Ogden already has shown a penchant for thinking creatively. She has scheduled a fund-raiser for CLEO in Baltimore Sept. 30. A drawing card will be her son, who also will make a sizable contribution to the group.

Ogden says Jonathan is a ardent supporter of CLEO -- and his mother. "Right now, Jonathan's focus is on doing his best on the offensive line for the Ravens," his mother says. "When he has time, he'll support me in my efforts to help kids. He understands how committed I am."

Ogden is not alone in singing the praises of CLEO, which is based in Washington. Those who have graduated from the program say its help was invaluable.

Baltimore lawyer Ada E. Cherry-Mahoi began her legal education with CLEO. She attended an intensive, six-week orientation program in the summer of 1981. Later, she received scholarship checks from CLEO during her years at the University of Maryland Law School.

Now, she's one of the program's most ardent supporters.

"CLEO is the kind of program people who don't like investing in the poor should love," says Cherry-Mahoi, who works for the Maryland Disability Law Center. "It's designed to enhance possibilities for people who have been economically underprivileged or face another obstacle."

In its 27 years, CLEO has helped hundreds of aspiring young lawyers. The competition for spots in its various programs can be intense. Each year, about 1,500 students apply to CLEO's summer institute program, hoping to gain one of 120 slots.

Many are minorities, but the program also offers help to students who are not minorities but come from poor backgrounds.
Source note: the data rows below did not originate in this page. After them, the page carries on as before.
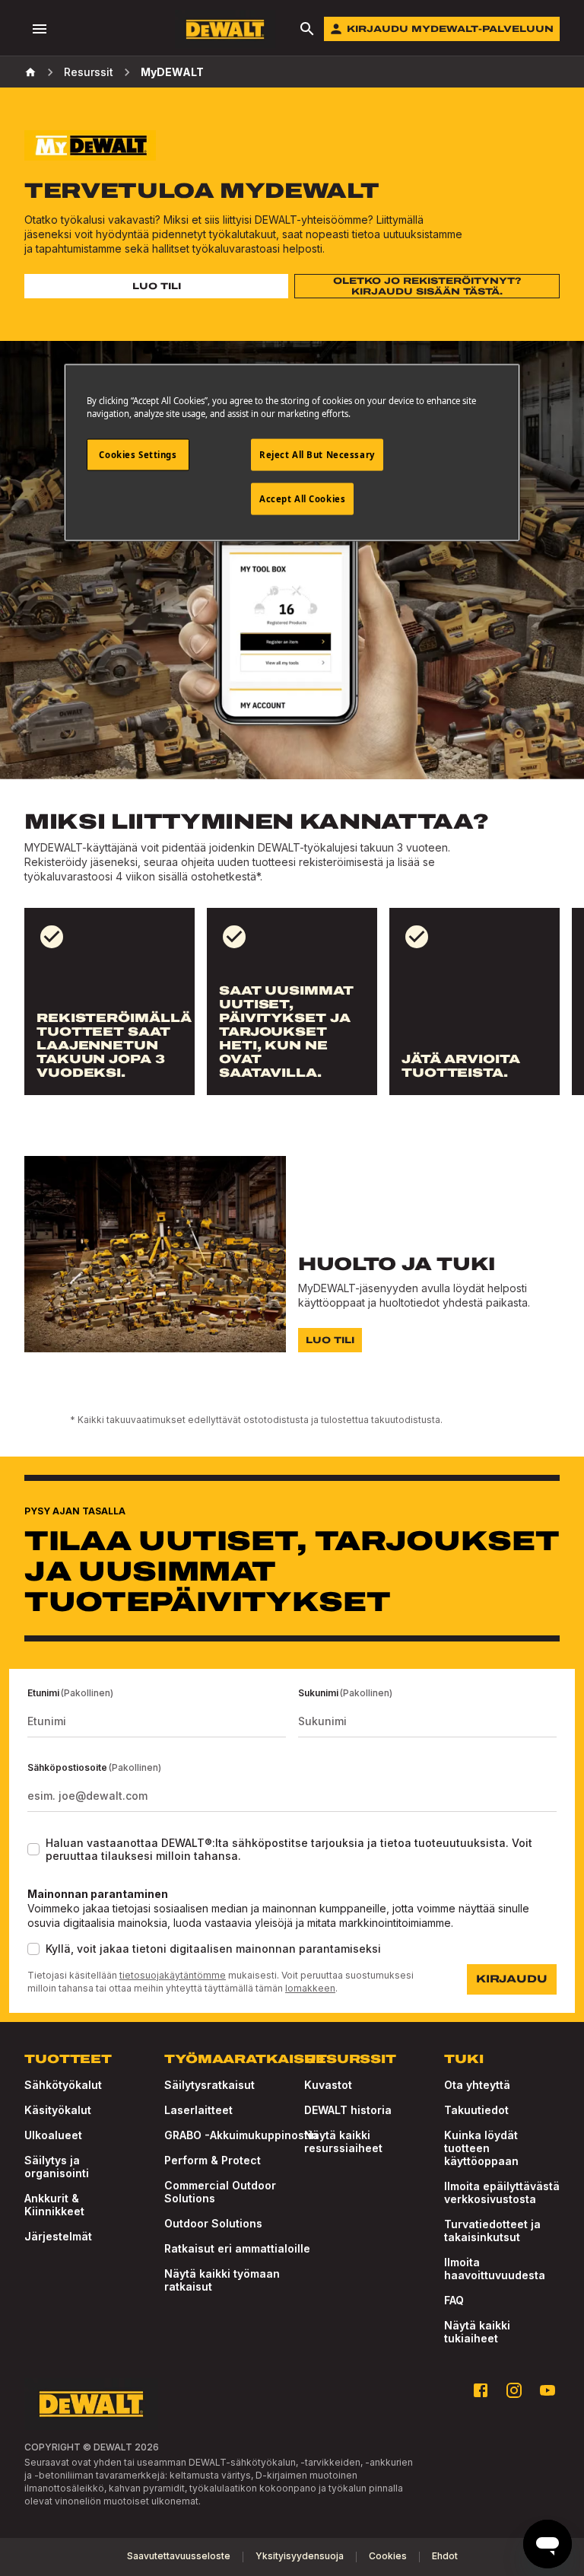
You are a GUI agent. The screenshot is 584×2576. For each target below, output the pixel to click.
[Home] (30, 72)
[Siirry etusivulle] (225, 29)
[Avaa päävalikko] (39, 29)
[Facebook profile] (480, 2390)
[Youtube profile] (547, 2390)
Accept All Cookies (302, 498)
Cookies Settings (137, 454)
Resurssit (88, 71)
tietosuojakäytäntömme (172, 1975)
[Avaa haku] (307, 29)
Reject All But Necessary (317, 454)
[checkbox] (33, 1849)
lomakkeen (310, 1988)
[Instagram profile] (514, 2390)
This year, CLEO institutes were held at the University of Richmond, Dickinson College in Carlisle, Pa., and Valparaiso University in Valparaiso, Ind. At each school, students took courses in traditional, first-year law school subjects, including torts, contracts and property. The instructors were law school professors, spending their summer vacations in front of eager students.

Some of the students already have been accepted to law schools. Others are hoping a strong showing at the CLEO institute will catch the attention of a law school admissions official and win them a spot in a future class.

Without federal dollars, CLEO turned to the nation's law schools to pay for the summer program. About 85 made contributions, Ogden says, including the law schools at the University of Baltimore and the University of Maryland.

Now, Ogden, a Georgetown law graduate who got her job at CLEO 10 months ago, is trying to come up with money to kick-start CLEO's scholarship program. That one was suspended when federal funding dried up.

Ogden says she hears from students now in law school who were depending on the money. She tells them not to worry.

"We have about 250 students who will be in their second or third years [of school] in August," she says. "Last year, we gave those students $6,000 a year. This year, it disappeared.

"Law schools are trying to assist many of them in taking out larger loans. I tell them they have now made it through their first year of law school, so they are no longer disadvantaged. They will find a way to realize their goals."